The problem is that baby Moe is still not sleeping properly. For a reason I have not yet managed to identify, he wakes up several times a night and often howls for more than an hour before, equally inexplicably, popping his thumb into his mouth and drifting off again. I have ruled out hunger, illness and teething. Cuddles work but only temporarily. Even Calpol seems to be losing its magic.

I am trying to implement a draconian sleep-training regime but it is difficult when you are so exhausted that you would gladly pawn your own grandmother for an unbroken four hours. Last night was particularly bad. At one point, I found myself semiconscious on the floor, with Moe draped across my face.

Anyway, here I am, a Writing and Editing Professional. I’m still in my pyjamas, yes, and smeared with porridge, maybe, but I’m nevertheless the Solution To All Your Editorial Needs.

“Er, I think he needs a feed.” Curly pokes his head around the door. He has been trying to keep Moe quiet in the other room so I can concentrate. I stagger across the room, crashland on the sofa and take Moe in my arms. As he suckles away, a delicious wave of relaxation sweeps over me. I lean my head back and close my eyes, just for a moment, until . . . “Babe, I’m sorry, I’ve gotta go.” Curly has his hand on my shoulder. I wrench my head from the cushions and stare at him uncomprehendingly. Go? But his course doesn’t start until seven. And I’ve only got to page three of the report. And the deadline is tomorrow. “I’m sorry. I didn’t want to wake you up.”

He strokes my head. Moe, who after this marathon nap will definitely be awake all night, nuzzles innocently into my armpit. “Perhaps you should tell them you can’t do this work. You’re not ready.”

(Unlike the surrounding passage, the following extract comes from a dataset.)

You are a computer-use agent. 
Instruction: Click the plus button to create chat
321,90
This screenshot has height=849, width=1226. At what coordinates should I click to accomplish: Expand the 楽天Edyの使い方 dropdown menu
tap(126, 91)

“I can’t pull out now!” I disentangle myself and run wildly back to my desk, my hair a mess. “I’ve committed . . . my reputation . . . have some standards . . . I’m a professional!”.

Alice O'Keeffe's "Squeezed Middle" column appears weekly in the New Statesman magazine.

Alice O'Keeffe is an award-winning journalist and former arts editor of the New Statesman. She now works as a freelance writer and looks after two young children. You can find her on Twitter as @AliceOKeeffe.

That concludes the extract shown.